# Inequality using Jensen

It's a simple problem that I propose to you this is the following :

Let $$a,b,c,d,e$$ be positive real numbers such that $$abc=ab+bc+ca$$ then we have : $$\frac{1}{da+eb}+\frac{1}{db+ec}+\frac{1}{dc+ea}\leq \frac{1}{e+d}$$

A friend tells me that there exists a very simple proof of this fact using Jensen's inequality but I don't see how...

Any hints would be appreciable.

Thanks.

• Assume without loss of generality that $e+d=1$ and look for convex combinations where Jensen applies.
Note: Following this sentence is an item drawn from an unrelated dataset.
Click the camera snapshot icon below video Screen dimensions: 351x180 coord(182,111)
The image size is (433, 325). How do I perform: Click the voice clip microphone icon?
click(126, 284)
Nov 9, 2018 at 14:00

Using convexity of $$\frac{1}{x}$$ (which is Jensen in its simplest form for only two points):
• $$abc=ab+bc+ca \Leftrightarrow 1 = \sum_{cyc}\frac{1}{a}$$
• $$\frac{1}{px+qy} \leq \frac{p}{x} + \frac{q}{y}$$ for $$x,y >0, p \in [0,1], q = 1-p$$
$$\sum_{cyc}\frac{1}{da+eb} =\frac{1}{d+e}\sum_{cyc}\frac{1}{\frac{d}{d+e}a+\frac{e}{d+e}b}$$ $$\leq \frac{1}{d+e}\sum_{cyc} \left(\frac{d}{d+e}\cdot \frac{1}{a} + \frac{e}{d+e}\cdot \frac{1}{b} \right)$$$$= \frac{1}{d+e}\left(\frac{d}{d+e}\cdot 1 + \frac{e}{d+e}\cdot 1 \right) = \frac{1}{d+e}$$
By C-S $$\sum_{cyc}\frac{1}{da+eb}\leq\frac{1}{(d+e)^2}\sum_{cyc}\left(\frac{d^2}{da}+\frac{e^2}{eb}\right)=\frac{1}{d+e}\sum_{cyc}\frac{1}{a}=\frac{1}{d+e}.$$